- Task requirements -
Go through the following data and transcribe exactly the stretch of lines from the one holding "This screenshot has height=2400, width=1092." to the one holding "Like the 8 ώρ. comment with Μου αρέσει!", both included.

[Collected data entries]
%%

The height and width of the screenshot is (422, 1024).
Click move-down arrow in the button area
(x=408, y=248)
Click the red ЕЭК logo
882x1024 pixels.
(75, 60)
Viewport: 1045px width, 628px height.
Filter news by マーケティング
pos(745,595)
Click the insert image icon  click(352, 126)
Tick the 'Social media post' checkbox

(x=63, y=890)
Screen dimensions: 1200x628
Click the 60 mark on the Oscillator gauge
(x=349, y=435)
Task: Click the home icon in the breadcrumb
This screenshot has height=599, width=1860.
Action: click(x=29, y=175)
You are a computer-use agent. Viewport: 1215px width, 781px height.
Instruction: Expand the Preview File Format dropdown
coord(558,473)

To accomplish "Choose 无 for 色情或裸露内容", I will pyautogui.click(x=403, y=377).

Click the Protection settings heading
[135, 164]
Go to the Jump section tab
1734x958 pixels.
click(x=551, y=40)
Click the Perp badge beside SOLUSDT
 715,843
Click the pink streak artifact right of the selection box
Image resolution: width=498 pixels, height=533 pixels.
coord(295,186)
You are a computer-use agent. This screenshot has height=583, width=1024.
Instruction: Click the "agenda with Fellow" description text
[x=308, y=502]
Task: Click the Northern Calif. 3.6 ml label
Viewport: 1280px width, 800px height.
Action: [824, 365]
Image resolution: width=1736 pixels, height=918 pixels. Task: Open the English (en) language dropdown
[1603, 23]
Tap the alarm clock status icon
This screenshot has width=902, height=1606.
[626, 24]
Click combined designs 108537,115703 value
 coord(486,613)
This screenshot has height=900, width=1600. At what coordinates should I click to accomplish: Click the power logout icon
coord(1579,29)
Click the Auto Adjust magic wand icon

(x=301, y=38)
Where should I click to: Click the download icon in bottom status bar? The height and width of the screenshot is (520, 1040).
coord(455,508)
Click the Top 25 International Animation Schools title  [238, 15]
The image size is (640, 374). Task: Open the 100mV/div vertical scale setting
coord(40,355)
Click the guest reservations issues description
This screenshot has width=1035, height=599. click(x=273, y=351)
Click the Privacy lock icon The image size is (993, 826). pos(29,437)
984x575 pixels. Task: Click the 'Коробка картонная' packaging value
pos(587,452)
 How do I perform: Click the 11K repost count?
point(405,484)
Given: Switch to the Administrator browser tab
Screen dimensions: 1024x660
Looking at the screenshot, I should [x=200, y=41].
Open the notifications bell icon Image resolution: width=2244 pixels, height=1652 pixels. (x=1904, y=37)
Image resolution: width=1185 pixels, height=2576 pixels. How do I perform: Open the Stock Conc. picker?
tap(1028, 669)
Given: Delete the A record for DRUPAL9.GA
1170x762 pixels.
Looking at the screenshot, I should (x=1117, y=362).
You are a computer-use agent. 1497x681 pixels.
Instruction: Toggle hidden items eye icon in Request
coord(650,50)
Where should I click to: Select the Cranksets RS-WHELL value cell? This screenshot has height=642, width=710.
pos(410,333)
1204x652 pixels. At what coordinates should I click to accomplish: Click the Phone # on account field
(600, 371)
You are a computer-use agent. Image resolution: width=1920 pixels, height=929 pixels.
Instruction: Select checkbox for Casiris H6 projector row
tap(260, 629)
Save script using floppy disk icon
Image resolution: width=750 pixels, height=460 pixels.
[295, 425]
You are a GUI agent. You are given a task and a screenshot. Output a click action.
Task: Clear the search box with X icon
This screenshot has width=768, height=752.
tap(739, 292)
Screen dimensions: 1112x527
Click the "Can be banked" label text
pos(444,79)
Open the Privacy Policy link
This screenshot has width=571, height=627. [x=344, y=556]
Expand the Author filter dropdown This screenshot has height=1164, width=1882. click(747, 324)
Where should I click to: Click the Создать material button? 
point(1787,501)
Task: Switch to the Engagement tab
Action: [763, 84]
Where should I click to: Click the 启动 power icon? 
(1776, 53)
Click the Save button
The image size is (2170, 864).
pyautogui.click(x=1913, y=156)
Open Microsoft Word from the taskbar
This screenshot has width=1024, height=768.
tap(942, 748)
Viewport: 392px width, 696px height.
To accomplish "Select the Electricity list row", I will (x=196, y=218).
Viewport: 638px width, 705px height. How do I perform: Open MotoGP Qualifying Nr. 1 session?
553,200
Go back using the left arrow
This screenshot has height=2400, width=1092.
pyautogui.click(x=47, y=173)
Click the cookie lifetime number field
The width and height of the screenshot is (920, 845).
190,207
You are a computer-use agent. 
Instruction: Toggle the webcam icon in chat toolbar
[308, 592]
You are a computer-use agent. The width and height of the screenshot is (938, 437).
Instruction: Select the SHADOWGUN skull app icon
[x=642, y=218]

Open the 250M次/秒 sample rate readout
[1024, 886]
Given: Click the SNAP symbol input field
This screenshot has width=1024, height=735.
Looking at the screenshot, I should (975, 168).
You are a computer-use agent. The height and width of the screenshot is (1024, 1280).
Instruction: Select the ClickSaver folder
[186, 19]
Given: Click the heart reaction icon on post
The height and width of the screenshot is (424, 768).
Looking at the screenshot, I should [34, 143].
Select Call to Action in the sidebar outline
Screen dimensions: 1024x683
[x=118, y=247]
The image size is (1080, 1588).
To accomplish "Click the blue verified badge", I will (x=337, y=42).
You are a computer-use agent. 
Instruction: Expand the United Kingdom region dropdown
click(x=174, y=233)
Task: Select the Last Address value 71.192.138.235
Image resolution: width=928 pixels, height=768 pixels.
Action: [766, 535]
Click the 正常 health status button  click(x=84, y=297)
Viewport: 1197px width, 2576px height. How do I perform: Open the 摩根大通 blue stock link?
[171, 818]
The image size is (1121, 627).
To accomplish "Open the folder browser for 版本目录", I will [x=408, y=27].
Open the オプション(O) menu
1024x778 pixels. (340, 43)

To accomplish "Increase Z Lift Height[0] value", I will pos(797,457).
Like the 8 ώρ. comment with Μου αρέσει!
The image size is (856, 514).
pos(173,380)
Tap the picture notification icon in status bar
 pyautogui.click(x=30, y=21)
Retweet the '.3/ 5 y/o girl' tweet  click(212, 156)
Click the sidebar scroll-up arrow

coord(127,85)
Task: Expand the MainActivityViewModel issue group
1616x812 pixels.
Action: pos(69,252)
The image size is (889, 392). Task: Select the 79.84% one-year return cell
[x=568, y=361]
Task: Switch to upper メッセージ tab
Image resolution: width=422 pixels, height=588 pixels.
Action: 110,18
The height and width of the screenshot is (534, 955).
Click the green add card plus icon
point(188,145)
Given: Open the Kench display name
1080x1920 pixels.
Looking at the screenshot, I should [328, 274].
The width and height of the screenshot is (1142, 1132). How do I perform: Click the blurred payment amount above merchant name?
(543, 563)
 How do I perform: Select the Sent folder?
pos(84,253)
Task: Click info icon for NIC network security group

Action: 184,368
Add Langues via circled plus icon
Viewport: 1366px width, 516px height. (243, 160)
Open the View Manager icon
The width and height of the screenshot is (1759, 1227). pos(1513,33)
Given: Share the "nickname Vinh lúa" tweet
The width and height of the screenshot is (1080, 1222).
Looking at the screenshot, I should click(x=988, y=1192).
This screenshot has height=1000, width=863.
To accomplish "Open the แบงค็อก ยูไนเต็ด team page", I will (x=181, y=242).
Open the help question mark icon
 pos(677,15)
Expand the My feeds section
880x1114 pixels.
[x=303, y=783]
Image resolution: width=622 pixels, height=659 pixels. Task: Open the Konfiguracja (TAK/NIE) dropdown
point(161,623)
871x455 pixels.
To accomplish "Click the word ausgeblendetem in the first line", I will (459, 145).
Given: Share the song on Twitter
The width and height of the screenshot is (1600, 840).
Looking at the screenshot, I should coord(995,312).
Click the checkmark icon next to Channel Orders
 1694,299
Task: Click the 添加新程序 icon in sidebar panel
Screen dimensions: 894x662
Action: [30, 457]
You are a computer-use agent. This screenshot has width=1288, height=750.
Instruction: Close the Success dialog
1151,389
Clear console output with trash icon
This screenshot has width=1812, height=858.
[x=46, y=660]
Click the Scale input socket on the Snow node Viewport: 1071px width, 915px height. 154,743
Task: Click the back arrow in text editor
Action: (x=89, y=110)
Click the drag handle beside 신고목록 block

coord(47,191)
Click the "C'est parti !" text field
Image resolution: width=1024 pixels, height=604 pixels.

%%

- Response for this exercise -
This screenshot has height=2400, width=1092.
pyautogui.click(x=47, y=173)
Click the cookie lifetime number field
The width and height of the screenshot is (920, 845).
190,207
You are a computer-use agent. 
Instruction: Toggle the webcam icon in chat toolbar
[308, 592]
You are a computer-use agent. The width and height of the screenshot is (938, 437).
Instruction: Select the SHADOWGUN skull app icon
[x=642, y=218]

Open the 250M次/秒 sample rate readout
[1024, 886]
Given: Click the SNAP symbol input field
This screenshot has width=1024, height=735.
Looking at the screenshot, I should (975, 168).
You are a computer-use agent. The height and width of the screenshot is (1024, 1280).
Instruction: Select the ClickSaver folder
[186, 19]
Given: Click the heart reaction icon on post
The height and width of the screenshot is (424, 768).
Looking at the screenshot, I should [34, 143].
Select Call to Action in the sidebar outline
Screen dimensions: 1024x683
[x=118, y=247]
The image size is (1080, 1588).
To accomplish "Click the blue verified badge", I will (x=337, y=42).
You are a computer-use agent. 
Instruction: Expand the United Kingdom region dropdown
click(x=174, y=233)
Task: Select the Last Address value 71.192.138.235
Image resolution: width=928 pixels, height=768 pixels.
Action: [766, 535]
Click the 正常 health status button  click(x=84, y=297)
Viewport: 1197px width, 2576px height. How do I perform: Open the 摩根大通 blue stock link?
[171, 818]
The image size is (1121, 627).
To accomplish "Open the folder browser for 版本目录", I will [x=408, y=27].
Open the オプション(O) menu
1024x778 pixels. (340, 43)

To accomplish "Increase Z Lift Height[0] value", I will pos(797,457).
Like the 8 ώρ. comment with Μου αρέσει!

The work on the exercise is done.